Safety Tips to Avoid Victimization of a Crime
April 9, 2012 Prism Newsletter
By Amy Goodman
Let’s take time out in April to become aware of not only autism, but how it can affect other areas of an individual’s life. Did you know that people with autism spectrum disorders (ASD) and other developmental disabilities tend to be more likely to be victims of crime? A survey done in 2007 by the Autism Society of America (ASA) found that 35% of individuals with autism have been the victim of a crime.
There are many reasons why an individual with an ASD may be more susceptible to victimization. A preoccupation with other interests, as well as difficulties with social communication and societal rules may cause a person with an ASD to become a target of crime. An individual with an ASD may not always know what the social norm is; therefore, he/she may be unaware of the rules in society pertaining to safety. Another reason may be due to the fact that he/she may take everything literally, which leaves room for deception. To avoid victimization, here are some safety tips that people with ASD may want to consider:
- Avoid areas that are unfamiliar
- Consider carrying a cell phone
- Travel in groups
- Do not dawdle
- Do not appear rushed in a crowd
- Park in a secure place
- Keep car doors locked
- Avoid gawking
- Do not maintain eye contact
- Let someone you trust know of your travel plans
- Do not carry large amounts of cash
- Dress appropriately for the area or situation
- Stay in well-lit areas
- Do not wander off well-traveled pedestrian walkways
In the case of an emergency or if you feel your safety is being threatened, contact the police. Other ideas include carrying an identification card that says you have ASD or other developmental disabilities. The card should include your emergency contacts and details about your diagnosis. Autism cards are available from the Roaring Fork Autism Network.

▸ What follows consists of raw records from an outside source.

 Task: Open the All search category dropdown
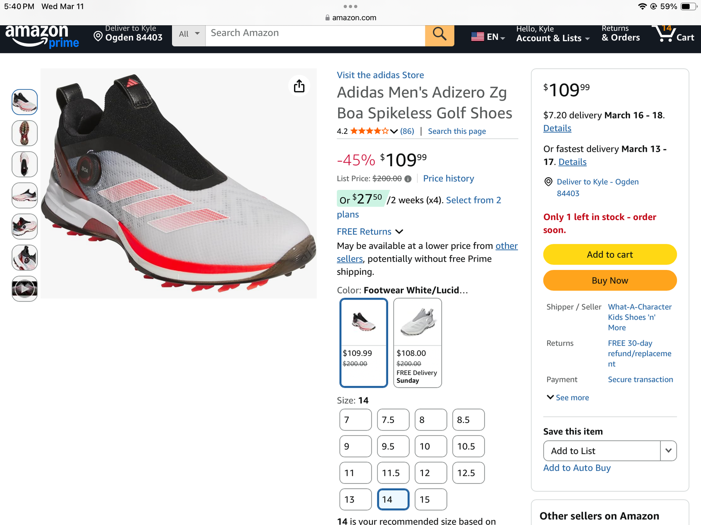[189, 34]
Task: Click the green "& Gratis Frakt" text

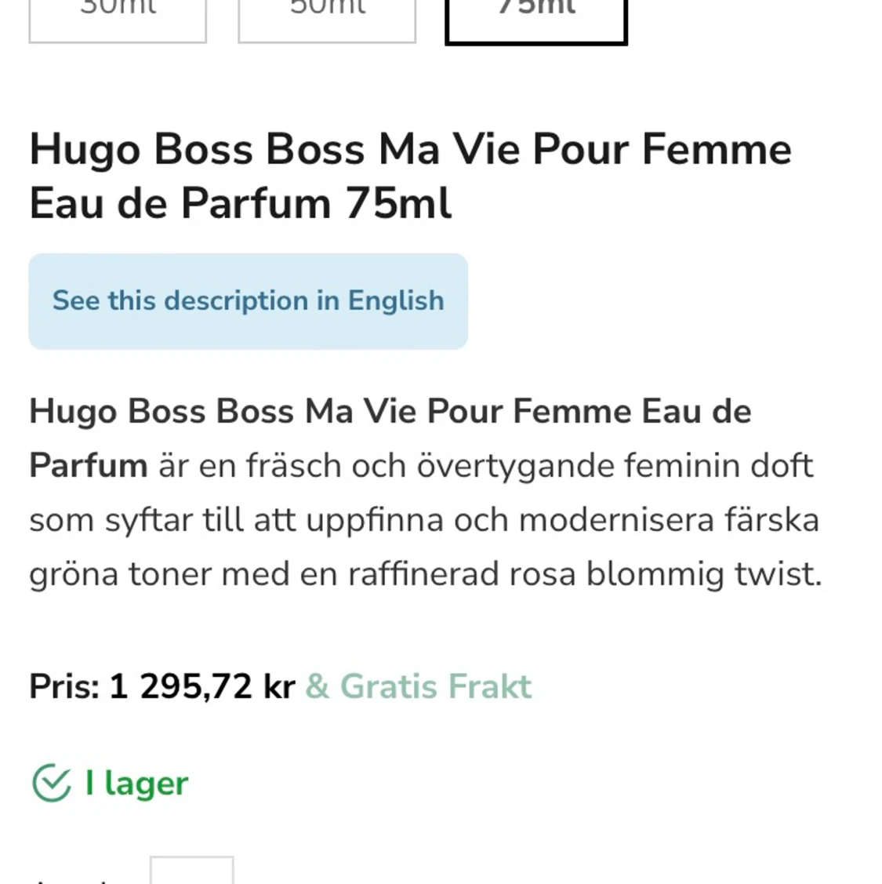Action: [x=416, y=686]

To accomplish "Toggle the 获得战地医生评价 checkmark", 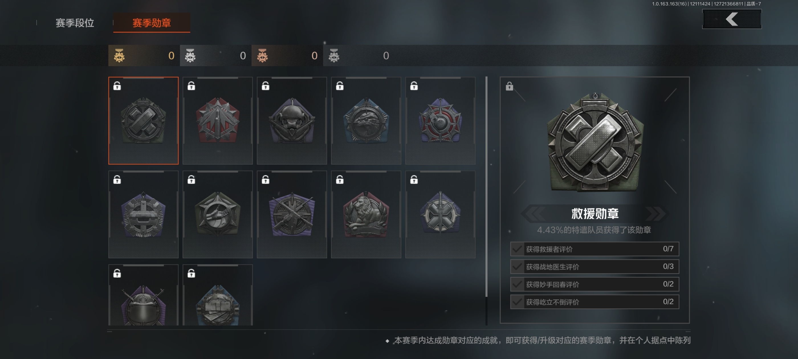I will (517, 267).
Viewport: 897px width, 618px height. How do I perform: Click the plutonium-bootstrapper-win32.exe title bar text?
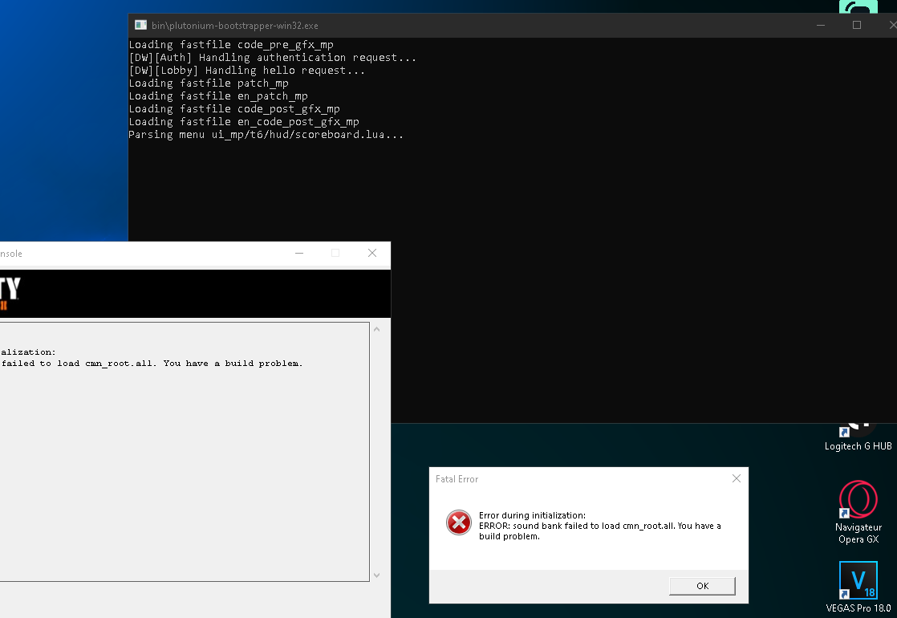click(x=235, y=26)
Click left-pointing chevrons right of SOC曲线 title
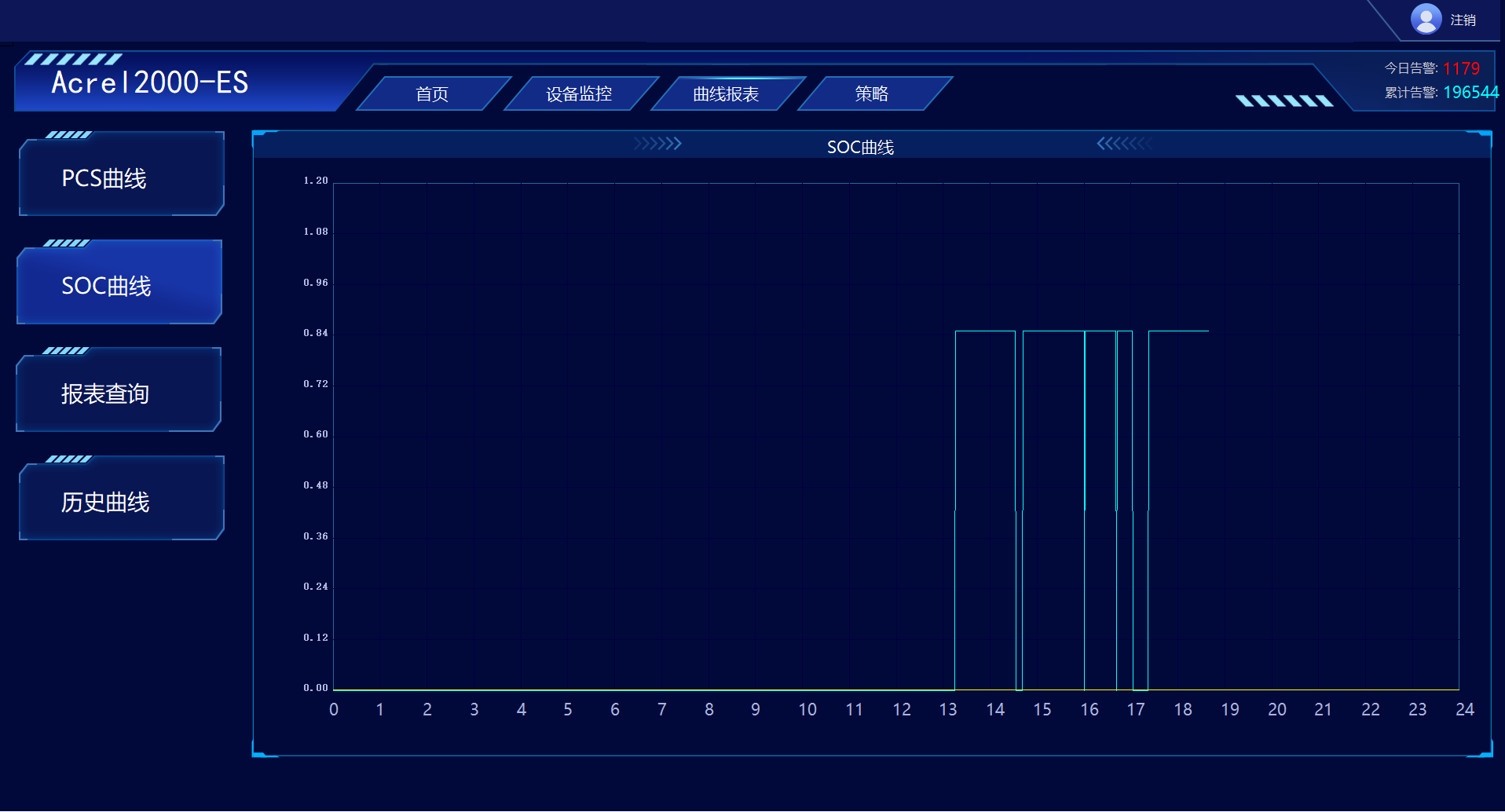 coord(1124,144)
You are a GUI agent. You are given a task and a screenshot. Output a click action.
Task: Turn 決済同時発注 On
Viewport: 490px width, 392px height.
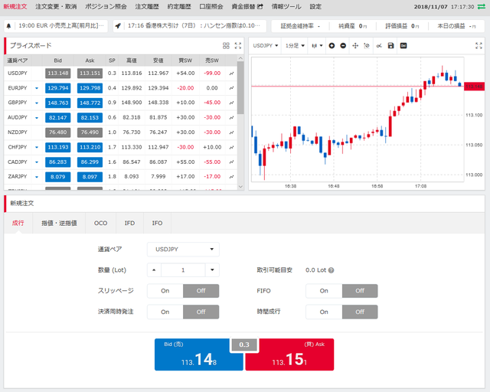tap(165, 312)

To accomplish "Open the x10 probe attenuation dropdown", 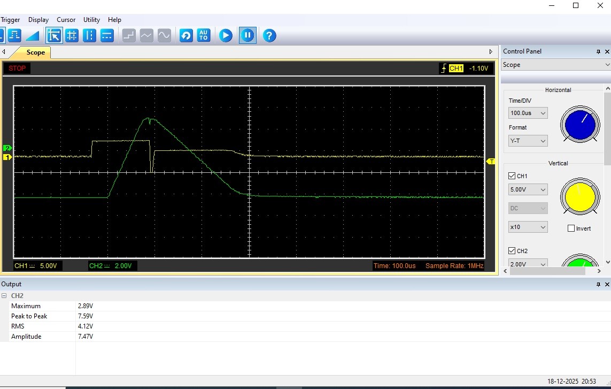I will click(528, 227).
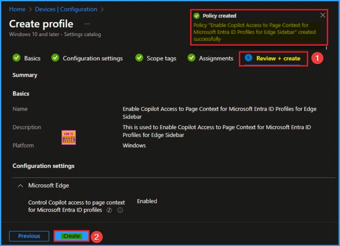340x246 pixels.
Task: Dismiss the Policy created notification
Action: point(323,15)
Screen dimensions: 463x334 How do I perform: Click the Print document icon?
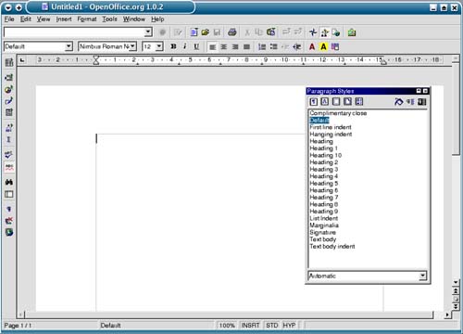coord(232,32)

If you do find yourself being a victim or witness of a crime and wish to report it, keep in mind that you are entitled to certain accommodations and additional supports during the reporting and trial process. These may include:
- Having another adult to accompany you during an interview
- Using a screen to ensure that you cannot see the defendant in court
- Pre-recorded testimonies and live TV links, allowing you to testify from outside the court
- Allowing the witness to use communication devices
- A court appointed intermediary, who works with you to make sure you understand the questions being asked and to make sure your responses are understood by the interviewer
The risk of being a victim of a crime can be minimized by following some common sense rules, as well as knowing and exercising your rights. Hopefully, some of the suggestions above can help you to avoid being a victim of crime. However, if you do find yourself in that situation, remember that there is always help available. You should never feel like there is no one to turn to in a time of need. Be aware, be knowledgeable, and be safe.
Amy Goodman is the Co-Director of the Autism NOW Center.